The proposed predictor outputs both binary and real-valued predictions. To compare with previous methods, we introduce both binary and real-valued predictions criteria. In detail, binary predictions, namely secretory proteins vs. non-secretory proteins, are evaluated using sensitivity, specificity, precision, accuracy, F1-measure (F1), and Matthews correlation coefficient (MCC). Equation 8∼13 give the definition of these criteria. True positives (TPs) and true negatives (TNs) stand for correctly recognized secretory and non-secretory proteins, respectively. False positives (FPs) indicate incorrectly predicted non-secretory proteins as secretory ones, while false negatives (FNs) represent incorrectly predicted secretory proteins as non-secretory ones.

Sensitivity = \frac{TP}{TP + FN} (8)

Specificity = \frac{TN}{TN + FP} (9)

Precision = \frac{TP}{TP + FP} (10)

Accuracy = \frac{TP + TN}{TP + FP + TN + FP} (11)

F 1 - measure = 2 \times \frac{Sensitivity \times Precision}{S e n s i t i v i t y + Precision} (12)

\frac{TP \times TN - FN \times FP}{\sqrt{(TP + FN) \times (TP + FP) \times (TN + FP) \times (TN + FN)}} (13)

Binary prediction criteria may suffer from the imbalanced data, which benefits from the real-valued prediction criteria. The latter criteria is capable of providing unbiased assessment without considering the threshold. The research illustrates receiver operating characteristic curve (ROC curve) to demonstrate the overall predictive quantity. ROC curve plots the TPR (true positive rate) against the FPR (false positive rate) at various thresholds. Besides that, we also calculate the area under ROC curve (AUC).

Results and Discussion

The Characteristics of the Considered Features

In this work, we encode the proteins by calculating the two types of RAAC values. That is, the RAAC of secretory proteins against Swiss-Prot, and the secretory proteins against non-secretory proteins. As listed in Table 1, compared with the amino acid distribution in Swiss-Prot, secretory proteins prefer cysteine, threonine, serine, proline. When compared with non-secretory proteins, secretory proteins are significantly enriched in threonine, while depleted in lysine, glutamine and arginine.

TABLE 1

Table 1. The RAAC values for secretory proteins against Swiss-Prot database and secretory proteins against non-secretory proteins.

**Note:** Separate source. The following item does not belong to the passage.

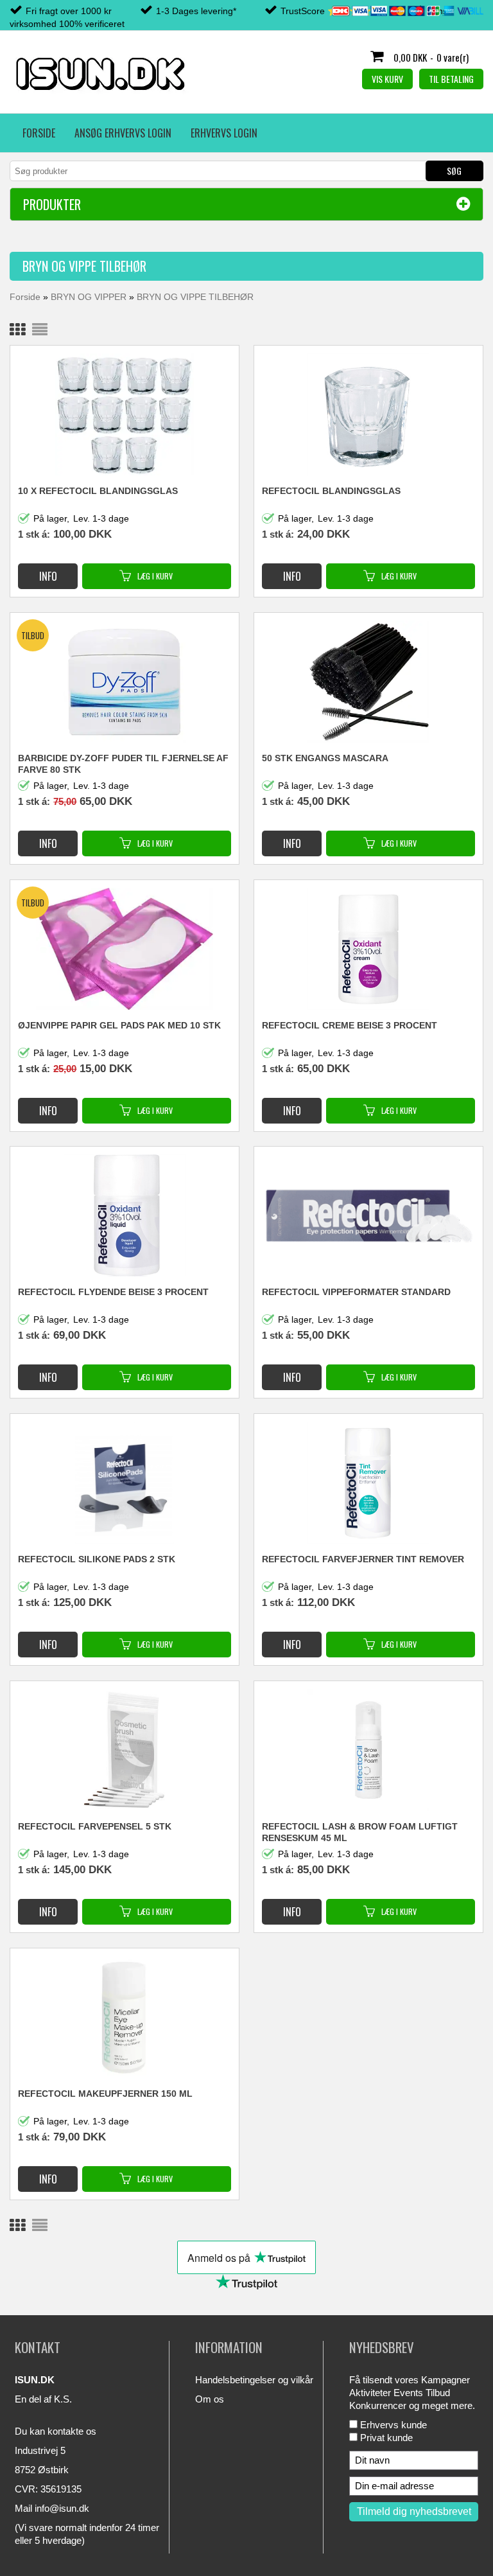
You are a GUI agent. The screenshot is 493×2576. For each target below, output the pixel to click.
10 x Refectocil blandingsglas (98, 491)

Figure 2A illustrates the fraction of residues that locate on various super-secondary structure motifs. “CHC” occupies the biggest 27%, which means that most of the residues tend to locate on this type of motif. However, if we consider the fraction of super-secondary structure motifs, “CHC” is not the biggest. By contrast, “CEC” occupies the largest part (Figure 2B), although only 13% of residues locate on it. This indicates that the length of “CEC” is about half of “CHC” in secretory proteins. Generally, six prevalent super-secondary motifs occupy the majority of all considered motifs. They are “CHC,” “HCH,” “ECH,” “HCE,” “ECE,” and “CEC,” respectively.

FIGURE 2

Figure 2. Statistics of super-secondary structure motifs in secretory proteins. (A) Fraction of residues that locate on corresponding super-secondary structure motif. (B) Fraction of corresponding super-secondary structure motif.

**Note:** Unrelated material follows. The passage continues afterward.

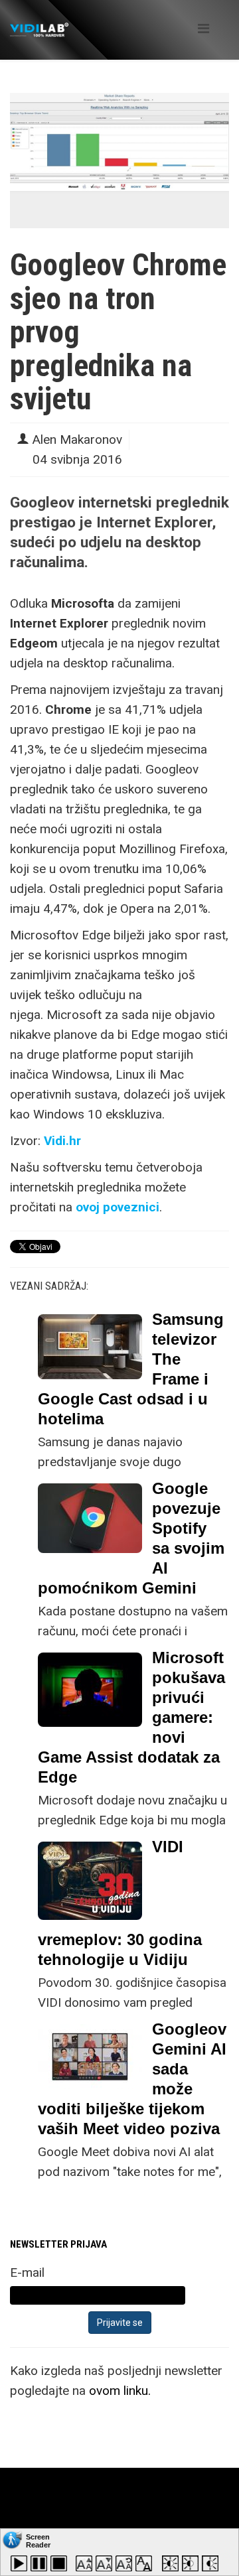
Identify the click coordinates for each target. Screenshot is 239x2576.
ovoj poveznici (117, 1207)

Figure 3 shows statistical frequencies of residues in public available super-secondary structure motifs. Compared with non-secretory proteins, secretory proteins tend to favor R-X, P-X, Q-X, E-X, H-X, and W-X related substitutions. Particularly, R-X, P-X and S-X related substitutions are most favored. By contrast, V-X, I-X, and L-X related substitutions are not enriched. C-X, i.e., cysteine-rich secretory proteins predominantly found in the mammalian male reproductive tract and in the venom of reptiles (Sevier and Kaiser, 2002). The formation of disulfide bonds contribute to the protein folding and stabilization of space structure (Sevier and Kaiser, 2002). This procedure will make proteins easily been secreted into the extracellular medium. Zhang et al. (2017c) pointed out that branched chain amino acids (isoleucine, leucine and valine) enhance protein synthesis and secretion. As a result, the substitutions for I-X, L-X, and V-X are relatively lower that the non-secretory proteins.

FIGURE 3

Figure 3. Relative difference of evolutionary conservation matrix between secretory and non-secretory proteins. The 20 amino acids residues are shown at the top and right. Values higher than 5% indicate the corresponding substitution is favored by secretory proteins compared with that of non-secretory proteins, and are colored blue. The red grids are the values lower than –5% and stand for the opposite. The amino acids are grouped using agglomerative clustering with complete linkage.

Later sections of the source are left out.